Hidden Monsters, Secret Languages

The cryptozoology of modern AI

Nov 22, 2022

One of the strangest things about generative AI models is that, since their advent, ordinary users have reported the discovery of recurring ... and sometimes terrifying ... entities which seem hidden within them. "The Crungus." "Loab." An entire internal language that DALL-E seems to have created, and can interpret.

Hidden possibilities aren’t surprising. A fascinating aspect of this AI summer, with respect to both diffusion models and large language models, is their “capability overhang” — meaning many of their remarkable powers are not easily accessed, but must be teased out by precise and elaborate prompting. “Prompt whispering” has become its own art, and/or science, and/or new form of programming language.

But hidden creatures and languages are another thing entirely. Are such entities really hidden within DALL-E's vast capability overhang? Or is this just apophenia, the human tendency to see patterns where none exist, and construct subjective narratives out of what is actually just stochastic noise?

Unsatisfyingly the answer is both yes and no. There are now three semi-famous examples of what I'll call “AI cryptids”; let’s consider them in turn.

The Crungus

A semi-human monster with a semi-consistently misshapen face appears fairly consistently on Craiyon when the non-word “crungus” — and/or, even more curiously, really any word which ends in “-rungus” — appears in the prompt.

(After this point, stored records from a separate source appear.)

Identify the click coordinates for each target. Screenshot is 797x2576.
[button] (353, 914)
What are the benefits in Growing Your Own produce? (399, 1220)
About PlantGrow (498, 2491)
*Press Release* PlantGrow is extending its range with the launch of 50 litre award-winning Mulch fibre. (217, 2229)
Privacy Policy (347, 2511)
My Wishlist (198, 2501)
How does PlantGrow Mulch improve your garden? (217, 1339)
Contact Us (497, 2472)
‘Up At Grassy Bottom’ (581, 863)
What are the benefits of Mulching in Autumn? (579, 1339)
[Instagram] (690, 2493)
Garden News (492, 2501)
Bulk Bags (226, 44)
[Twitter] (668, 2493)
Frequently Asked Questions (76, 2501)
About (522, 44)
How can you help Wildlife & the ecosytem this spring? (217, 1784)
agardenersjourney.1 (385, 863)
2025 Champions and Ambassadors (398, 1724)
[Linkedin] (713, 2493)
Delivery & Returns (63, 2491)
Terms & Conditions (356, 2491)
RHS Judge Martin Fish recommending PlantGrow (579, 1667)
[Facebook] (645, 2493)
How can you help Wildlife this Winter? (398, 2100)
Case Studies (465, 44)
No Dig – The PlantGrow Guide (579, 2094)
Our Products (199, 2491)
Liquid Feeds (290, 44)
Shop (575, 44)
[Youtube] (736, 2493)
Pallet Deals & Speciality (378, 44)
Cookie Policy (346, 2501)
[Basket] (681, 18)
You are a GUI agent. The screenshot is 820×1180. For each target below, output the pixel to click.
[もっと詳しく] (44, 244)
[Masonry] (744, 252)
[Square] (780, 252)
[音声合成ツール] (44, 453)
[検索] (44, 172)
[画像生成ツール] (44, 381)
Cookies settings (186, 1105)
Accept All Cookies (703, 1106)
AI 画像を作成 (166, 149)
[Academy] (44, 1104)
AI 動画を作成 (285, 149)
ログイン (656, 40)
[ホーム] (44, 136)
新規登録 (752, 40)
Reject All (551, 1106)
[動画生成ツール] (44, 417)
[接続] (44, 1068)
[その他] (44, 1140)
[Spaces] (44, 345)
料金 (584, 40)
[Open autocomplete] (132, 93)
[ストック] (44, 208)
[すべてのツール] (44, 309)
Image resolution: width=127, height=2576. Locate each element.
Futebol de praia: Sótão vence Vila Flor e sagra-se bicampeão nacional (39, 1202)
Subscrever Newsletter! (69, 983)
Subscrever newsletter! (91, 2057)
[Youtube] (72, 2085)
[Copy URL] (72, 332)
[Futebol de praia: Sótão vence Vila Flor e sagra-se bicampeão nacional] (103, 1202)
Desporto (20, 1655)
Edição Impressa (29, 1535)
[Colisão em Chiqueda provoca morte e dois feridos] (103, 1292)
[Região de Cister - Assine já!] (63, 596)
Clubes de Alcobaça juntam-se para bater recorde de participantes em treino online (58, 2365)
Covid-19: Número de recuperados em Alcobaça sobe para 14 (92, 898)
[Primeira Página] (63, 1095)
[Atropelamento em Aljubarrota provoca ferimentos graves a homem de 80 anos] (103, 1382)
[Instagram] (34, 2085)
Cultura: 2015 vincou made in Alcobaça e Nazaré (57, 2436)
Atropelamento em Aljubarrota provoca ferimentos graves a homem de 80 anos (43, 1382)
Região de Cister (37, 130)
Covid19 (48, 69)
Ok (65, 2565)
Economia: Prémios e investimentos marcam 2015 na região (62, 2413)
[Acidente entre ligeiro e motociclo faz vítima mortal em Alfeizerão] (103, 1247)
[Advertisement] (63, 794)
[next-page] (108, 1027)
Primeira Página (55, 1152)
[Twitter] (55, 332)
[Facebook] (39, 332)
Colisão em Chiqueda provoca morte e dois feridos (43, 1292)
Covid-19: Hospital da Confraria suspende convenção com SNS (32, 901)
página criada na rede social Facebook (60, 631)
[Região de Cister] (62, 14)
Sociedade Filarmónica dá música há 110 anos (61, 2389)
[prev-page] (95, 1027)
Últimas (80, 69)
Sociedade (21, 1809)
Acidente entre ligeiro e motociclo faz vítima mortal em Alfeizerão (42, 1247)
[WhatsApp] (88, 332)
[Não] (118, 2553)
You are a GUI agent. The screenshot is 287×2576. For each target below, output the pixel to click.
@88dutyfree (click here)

It seems very unlikely that such words appear extensively in the captions on which any diffusion models are trained. The theory that it was an interpretation of “Krampus” was quickly dismissed. Nobody yet seems to have a good explanation of why that particular suffix has such a powerful effect on a diffusion model.

Loab

No less terrifying than The Crungus is “Loab,” a woman originally created from the prompt text “opposite of Brando” followed by a request for the opposite of that generated image. But the opposite of the opposite of Brando is not Brando; rather…

…it seems to be a disfigured woman with wild staring eyes, and moreover, whenever an image with Loab is used as part of a subsequent prompt (recall that diffusion models can use both text and images as prompts), Loab recurs in the results — she seemed to have much more diffusion persistence than other images.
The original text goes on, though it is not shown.